If $180 \div N$ leaves remainder 5, then $N$ divides $180 - 5 = 175$ and $N > 5$.
$175 = 5^2 \times 7$. Divisors: 1, 5, 7, 25, 35, 175.
Those greater than 5: $\{7, 25, 35, 175\}$ — that is 4 values.
Answer: A
What is $\dfrac{3}{4} \div \dfrac{9}{16}$?
$\dfrac{3}{4} \div \dfrac{9}{16} = \dfrac{3}{4} \times \dfrac{16}{9} = \dfrac{48}{36} = \dfrac{4}{3}$
Answer: C
The first term of an arithmetic sequence is 7 and the common difference is 4. What is the 20th term?
$a_{20} = 7 + (20-1) \times 4 = 7 + 76 = \mathbf{83}$
Common mistake: using $n$ instead of $(n-1)$, giving $7 + 80 = 87$. Remember: 20th term needs only 19 steps from the 1st.
Answer: B
Solve: $5x - 3 = 3x + 9$
$5x - 3x = 9 + 3 \Rightarrow 2x = 12 \Rightarrow x = 6$
Answer: B
Solve simultaneously:
$2x + y = 11$
$x - y = 1$
Add the two equations: $(2x+y)+(x-y) = 11+1 \Rightarrow 3x = 12 \Rightarrow x = 4$.
Substitute: $4 - y = 1 \Rightarrow y = 3$. Check: $2(4)+3=11$ ✓
Answer: A
Idil has 12 bags of sweets. Some bags contain 3 mints, 4 toffees, and 1 fudge; some contain 4 mints, 5 toffees, and 2 fudges; the rest contain 6 mints and 3 fudges. The bags contain 31 toffees in total.
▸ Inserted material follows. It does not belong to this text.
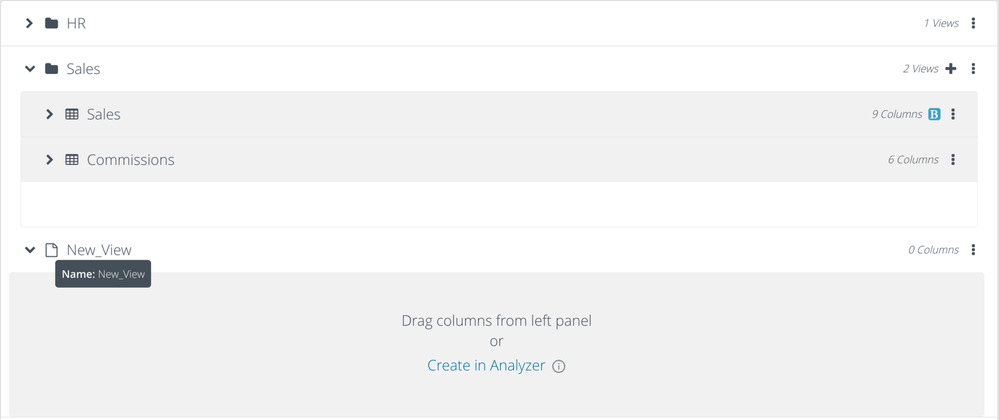Click the Create in Analyzer link
This screenshot has height=420, width=999.
(486, 366)
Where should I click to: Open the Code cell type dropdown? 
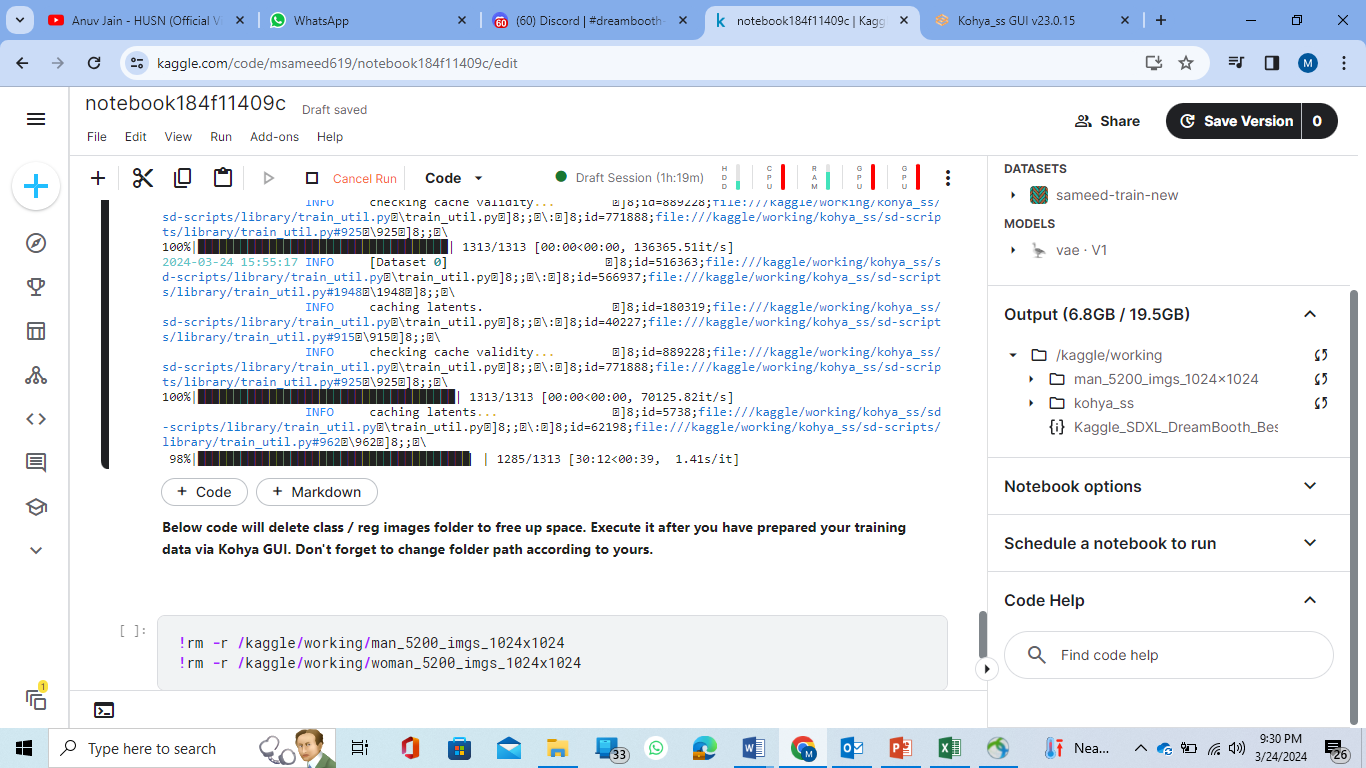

How many fudges do the bags contain in total?
Let Type A bags = $a$, Type B = $b$, Type C = $c$. Then $a+b+c=12$.
Toffees: only Types A and B have toffees. $4a + 5b = 31$. Since $b = 31 - 4a - \ldots$ — try $a=4, b=3$: $16+15=31$ ✓, so $c = 5$.
Fudges: $1(4)+2(3)+3(5) = 4+6+15 = \mathbf{25}$
Answer: D
What is the size of each interior angle of a regular hexagon?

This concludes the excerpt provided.